**Work required**
Write out all the data again, exactly.

* * * *

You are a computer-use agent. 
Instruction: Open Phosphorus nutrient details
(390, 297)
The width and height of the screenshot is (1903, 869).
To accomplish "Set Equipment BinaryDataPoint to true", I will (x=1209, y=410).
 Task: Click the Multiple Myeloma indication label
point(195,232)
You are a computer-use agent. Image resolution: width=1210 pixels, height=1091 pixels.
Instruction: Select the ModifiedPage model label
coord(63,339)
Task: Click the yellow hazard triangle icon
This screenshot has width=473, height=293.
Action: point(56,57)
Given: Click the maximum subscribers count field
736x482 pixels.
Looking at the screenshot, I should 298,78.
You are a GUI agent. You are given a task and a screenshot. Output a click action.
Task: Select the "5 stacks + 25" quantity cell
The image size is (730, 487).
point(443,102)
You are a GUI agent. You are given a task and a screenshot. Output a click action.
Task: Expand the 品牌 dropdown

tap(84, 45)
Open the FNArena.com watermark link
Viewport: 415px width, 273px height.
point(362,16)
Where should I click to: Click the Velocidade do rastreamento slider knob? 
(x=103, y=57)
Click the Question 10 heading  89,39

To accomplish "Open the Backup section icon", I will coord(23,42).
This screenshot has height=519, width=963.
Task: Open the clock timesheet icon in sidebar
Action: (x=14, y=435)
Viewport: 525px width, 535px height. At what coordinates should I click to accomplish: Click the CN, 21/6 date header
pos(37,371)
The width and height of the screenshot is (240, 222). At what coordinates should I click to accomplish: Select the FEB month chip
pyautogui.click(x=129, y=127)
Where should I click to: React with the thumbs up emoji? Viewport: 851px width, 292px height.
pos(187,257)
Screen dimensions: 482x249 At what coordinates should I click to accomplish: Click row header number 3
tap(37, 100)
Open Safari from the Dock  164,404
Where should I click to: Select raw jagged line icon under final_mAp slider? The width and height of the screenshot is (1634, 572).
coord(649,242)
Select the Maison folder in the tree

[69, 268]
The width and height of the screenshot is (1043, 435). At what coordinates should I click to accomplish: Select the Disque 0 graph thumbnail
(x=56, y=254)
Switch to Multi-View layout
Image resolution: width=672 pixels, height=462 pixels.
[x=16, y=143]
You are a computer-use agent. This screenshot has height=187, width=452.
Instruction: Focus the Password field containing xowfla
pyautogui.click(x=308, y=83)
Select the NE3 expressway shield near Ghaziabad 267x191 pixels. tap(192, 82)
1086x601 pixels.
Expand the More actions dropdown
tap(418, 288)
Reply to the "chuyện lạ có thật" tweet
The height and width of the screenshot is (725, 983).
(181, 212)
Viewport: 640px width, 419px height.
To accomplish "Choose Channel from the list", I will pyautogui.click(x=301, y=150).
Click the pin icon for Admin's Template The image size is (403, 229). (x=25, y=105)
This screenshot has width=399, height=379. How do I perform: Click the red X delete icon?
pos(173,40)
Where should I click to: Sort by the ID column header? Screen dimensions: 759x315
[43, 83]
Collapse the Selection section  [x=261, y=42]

* * * *

**Solution to this exercise**
You are a computer-use agent. 
Instruction: Open Phosphorus nutrient details
(390, 297)
The width and height of the screenshot is (1903, 869).
To accomplish "Set Equipment BinaryDataPoint to true", I will (x=1209, y=410).
 Task: Click the Multiple Myeloma indication label
point(195,232)
You are a computer-use agent. Image resolution: width=1210 pixels, height=1091 pixels.
Instruction: Select the ModifiedPage model label
coord(63,339)
Task: Click the yellow hazard triangle icon
This screenshot has width=473, height=293.
Action: point(56,57)
Given: Click the maximum subscribers count field
736x482 pixels.
Looking at the screenshot, I should 298,78.
You are a GUI agent. You are given a task and a screenshot. Output a click action.
Task: Select the "5 stacks + 25" quantity cell
The image size is (730, 487).
point(443,102)
You are a GUI agent. You are given a task and a screenshot. Output a click action.
Task: Expand the 品牌 dropdown

tap(84, 45)
Open the FNArena.com watermark link
Viewport: 415px width, 273px height.
point(362,16)
Where should I click to: Click the Velocidade do rastreamento slider knob? 
(x=103, y=57)
Click the Question 10 heading  89,39

To accomplish "Open the Backup section icon", I will coord(23,42).
This screenshot has height=519, width=963.
Task: Open the clock timesheet icon in sidebar
Action: (x=14, y=435)
Viewport: 525px width, 535px height. At what coordinates should I click to accomplish: Click the CN, 21/6 date header
pos(37,371)
The width and height of the screenshot is (240, 222). At what coordinates should I click to accomplish: Select the FEB month chip
pyautogui.click(x=129, y=127)
Where should I click to: React with the thumbs up emoji? Viewport: 851px width, 292px height.
pos(187,257)
Screen dimensions: 482x249 At what coordinates should I click to accomplish: Click row header number 3
tap(37, 100)
Open Safari from the Dock  164,404
Where should I click to: Select raw jagged line icon under final_mAp slider? The width and height of the screenshot is (1634, 572).
coord(649,242)
Select the Maison folder in the tree

[69, 268]
The width and height of the screenshot is (1043, 435). At what coordinates should I click to accomplish: Select the Disque 0 graph thumbnail
(x=56, y=254)
Switch to Multi-View layout
Image resolution: width=672 pixels, height=462 pixels.
[x=16, y=143]
You are a computer-use agent. This screenshot has height=187, width=452.
Instruction: Focus the Password field containing xowfla
pyautogui.click(x=308, y=83)
Select the NE3 expressway shield near Ghaziabad 267x191 pixels. tap(192, 82)
1086x601 pixels.
Expand the More actions dropdown
tap(418, 288)
Reply to the "chuyện lạ có thật" tweet
The height and width of the screenshot is (725, 983).
(181, 212)
Viewport: 640px width, 419px height.
To accomplish "Choose Channel from the list", I will pyautogui.click(x=301, y=150).
Click the pin icon for Admin's Template The image size is (403, 229). (x=25, y=105)
This screenshot has width=399, height=379. How do I perform: Click the red X delete icon?
pos(173,40)
Where should I click to: Sort by the ID column header? Screen dimensions: 759x315
[43, 83]
Collapse the Selection section  [x=261, y=42]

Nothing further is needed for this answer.